TREPS was introduced by CCIL in November 2019 to replace the Collateralised Borrowing and Lending Obligation (CBLO) platform. The tri-party structure means that rather than bilateral negotiation and collateral management between two counterparties, CCIL intermediates: it receives the securities from the cash borrower's collateral account, values them daily, applies appropriate haircuts, and releases cash to the borrower. On the maturity date, the reverse transaction is completed automatically.
CCIL brings several efficiency advantages over bilateral repos. It provides collateral optimisation — automatically selecting the most appropriate eligible securities from the borrower's collateral pool to meet the lending amount — reducing the operational burden on participants. It also provides netting and central clearing, reducing counterparty credit exposure between participants. All TREPS trades are cleared and settled through CCIL's settlement guarantee mechanism, backed by a Settlement Guarantee Fund.
Participants in TREPS include scheduled commercial banks, primary dealers, all-India financial institutions, insurance companies, and mutual funds. Mutual funds are among the most active lenders in TREPS, deploying overnight cash surpluses at the TREPS rate rather than leaving them idle. The TREPS rate serves as a key overnight reference rate for Indian money markets, published daily by CCIL.
Eligible collateral comprises Central Government dated securities, Treasury Bills, State Development Loans, and specific RBI-notified instruments. Corporate bonds and commercial paper are not eligible TREPS collateral, which is an important distinction from some international tri-party repo platforms that accept a broader collateral set.

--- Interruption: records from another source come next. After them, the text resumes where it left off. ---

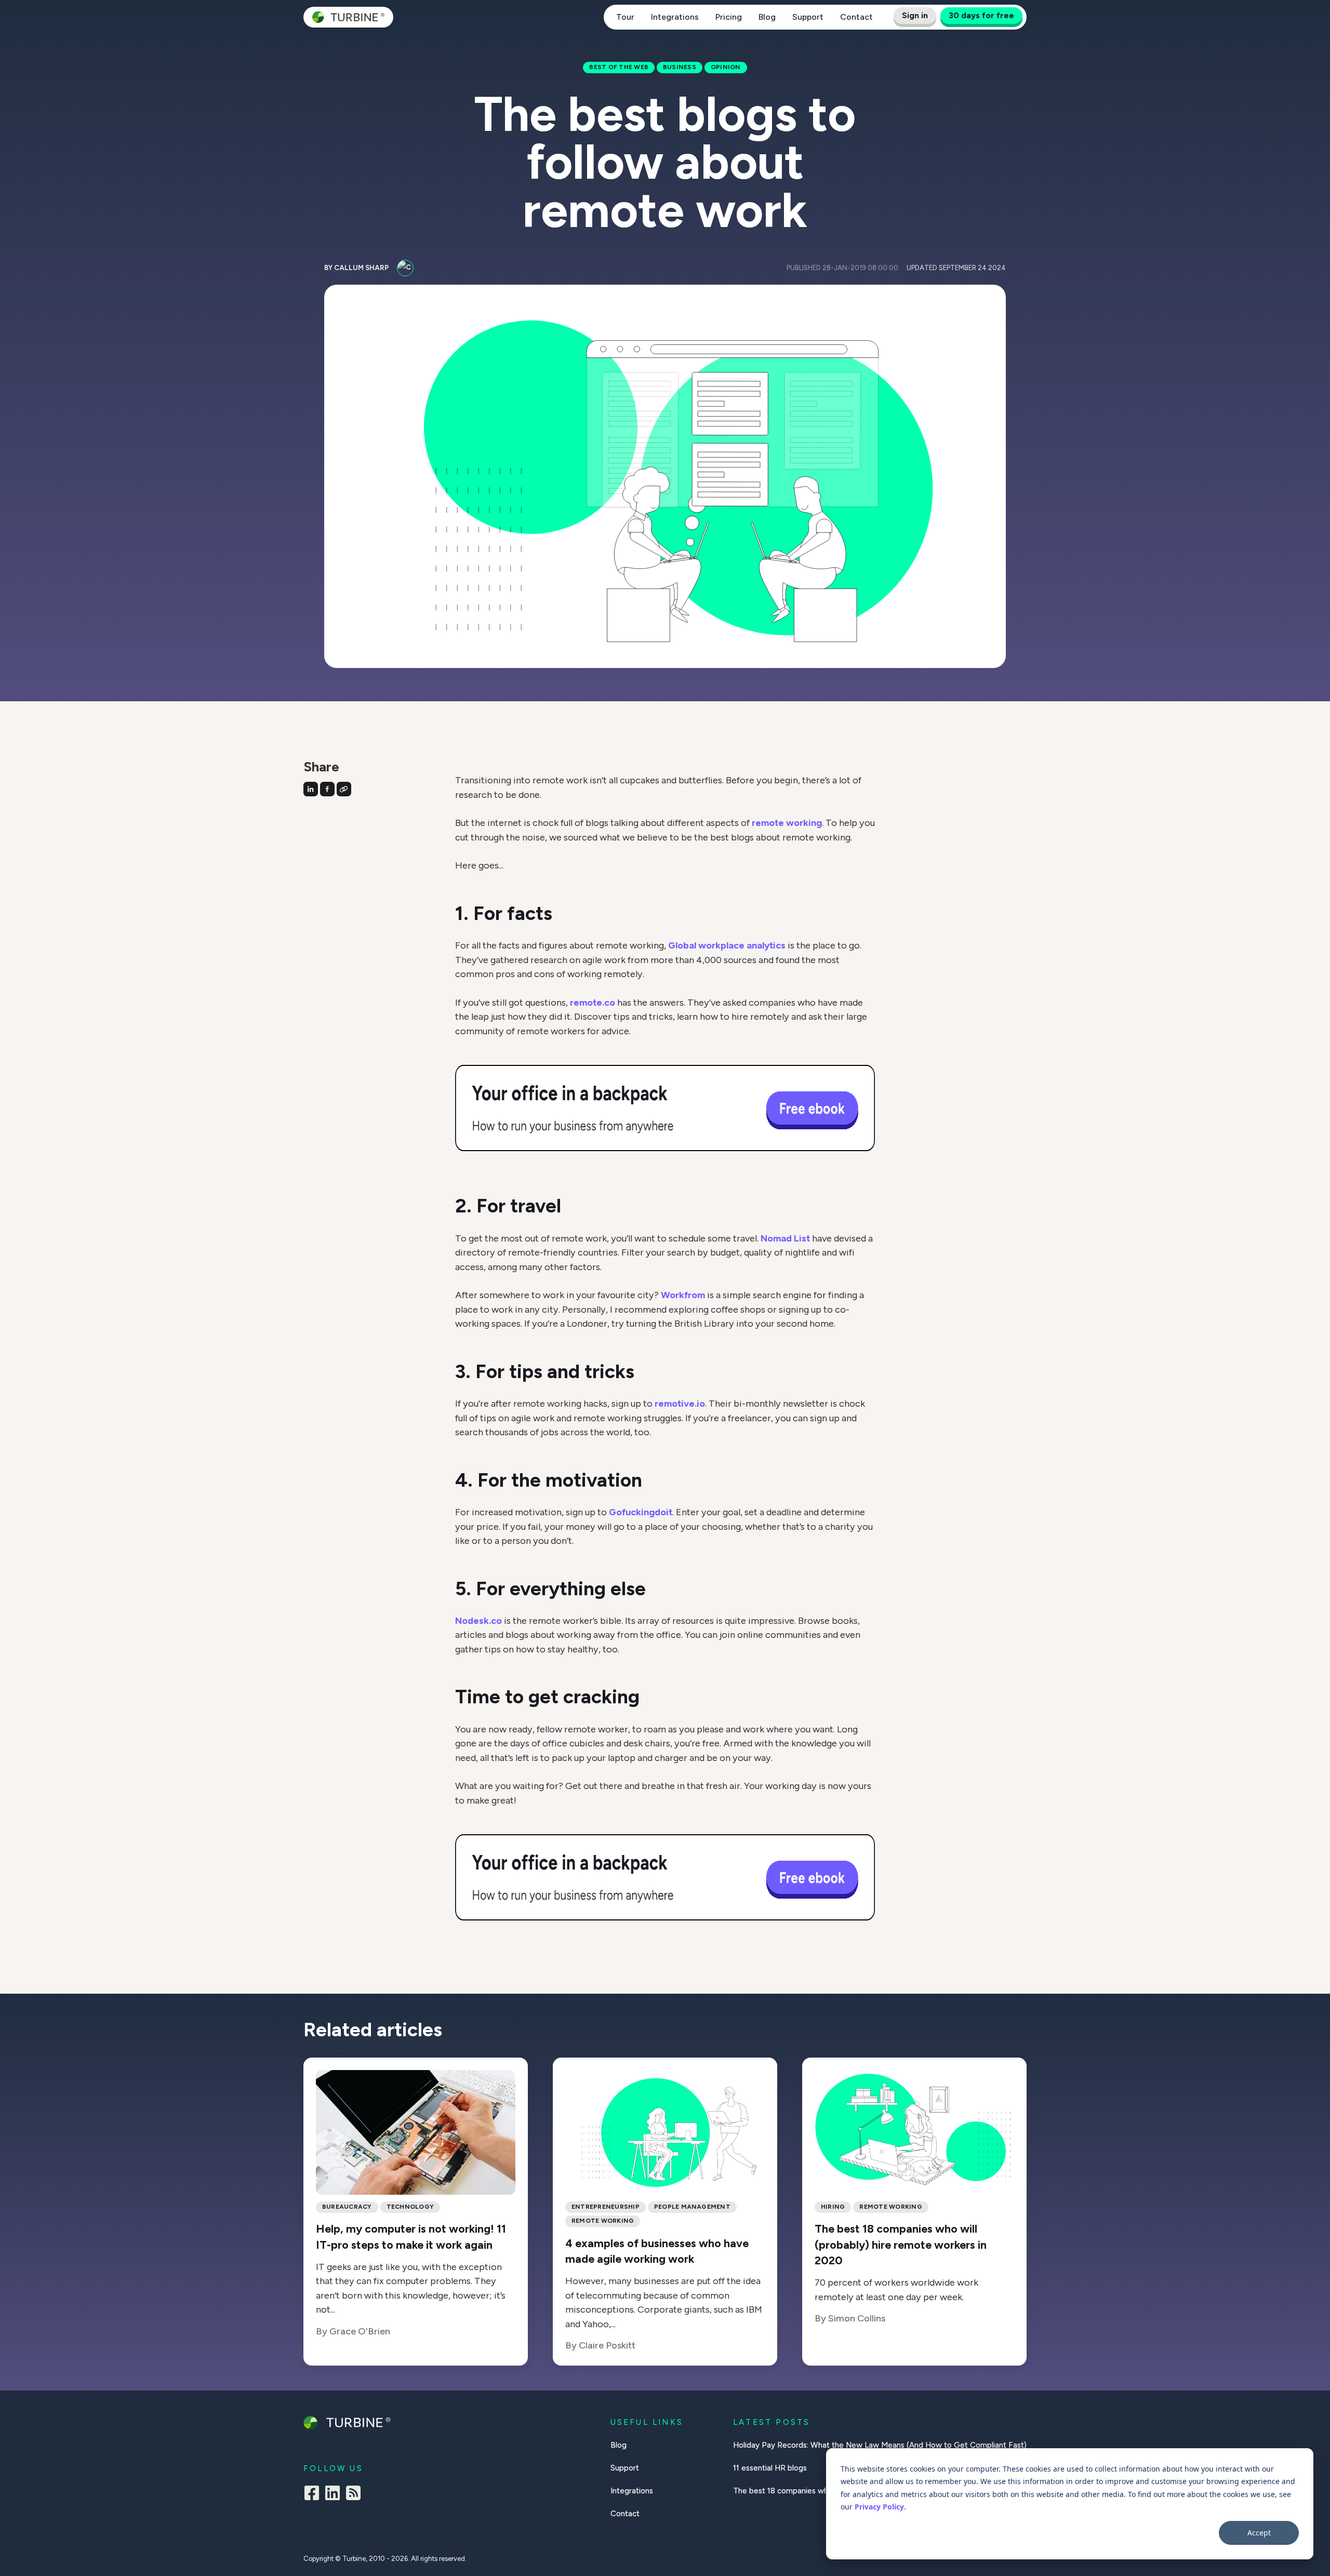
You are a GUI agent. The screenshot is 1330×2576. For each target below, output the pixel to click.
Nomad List (785, 1238)
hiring (833, 2206)
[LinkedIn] (332, 2495)
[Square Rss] (353, 2495)
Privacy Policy (879, 2507)
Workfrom (683, 1295)
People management (692, 2206)
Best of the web (618, 67)
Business (679, 67)
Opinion (726, 67)
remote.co (592, 1002)
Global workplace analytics (727, 945)
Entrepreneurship (605, 2206)
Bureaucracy (347, 2206)
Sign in (915, 15)
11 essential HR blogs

The TREPS market's daily volume typically runs into several lakh crore rupees, making it the largest segment of India's collateralised money market. The spread between the TREPS rate and the RBI's policy repo rate is closely monitored as an indicator of banking system liquidity: a negative spread (TREPS below repo rate) signals excess liquidity, while a positive spread above the repo rate suggests a liquidity deficit.